SUPPLIED MATERIAL >>
+---+

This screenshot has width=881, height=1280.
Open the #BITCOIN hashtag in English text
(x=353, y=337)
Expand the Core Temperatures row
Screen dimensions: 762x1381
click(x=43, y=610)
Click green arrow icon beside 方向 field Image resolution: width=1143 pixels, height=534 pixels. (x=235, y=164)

+---+

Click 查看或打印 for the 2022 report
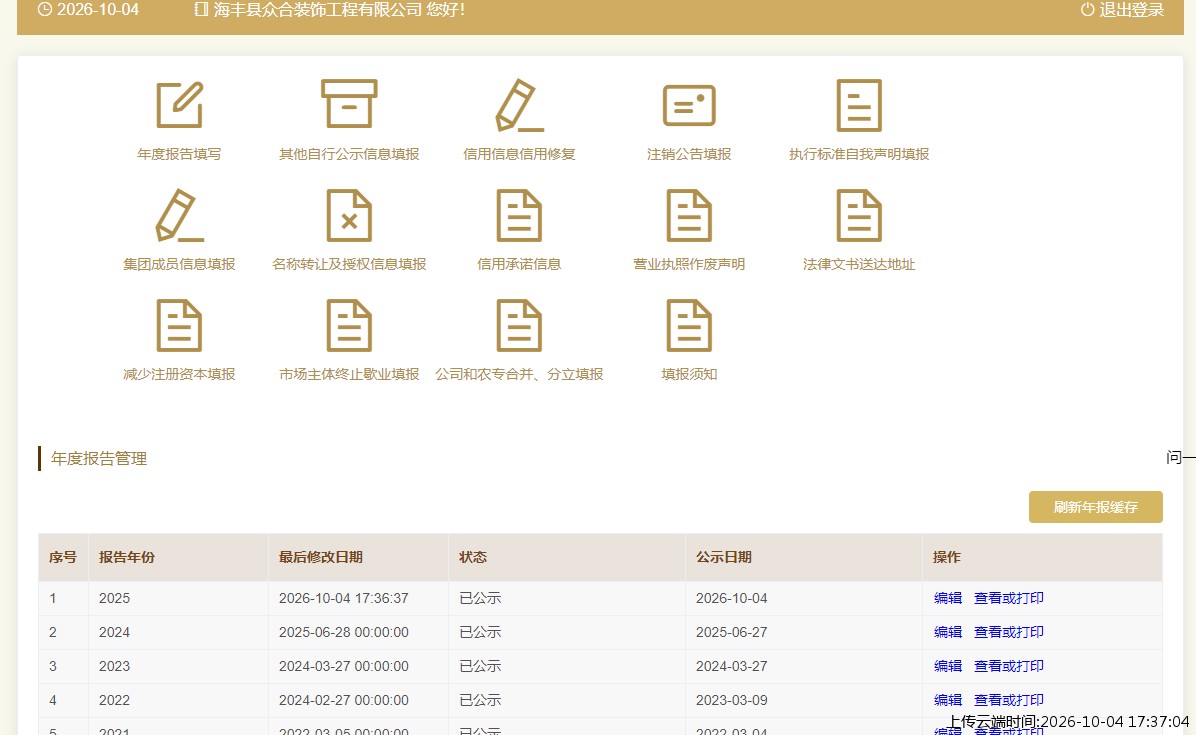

+---+

TASK GOAL >>
For each line of the data that includes the word "width", return a copy of it.

ANSWER TO THE PROBLEM >>
This screenshot has width=881, height=1280.
Click green arrow icon beside 方向 field Image resolution: width=1143 pixels, height=534 pixels. (x=235, y=164)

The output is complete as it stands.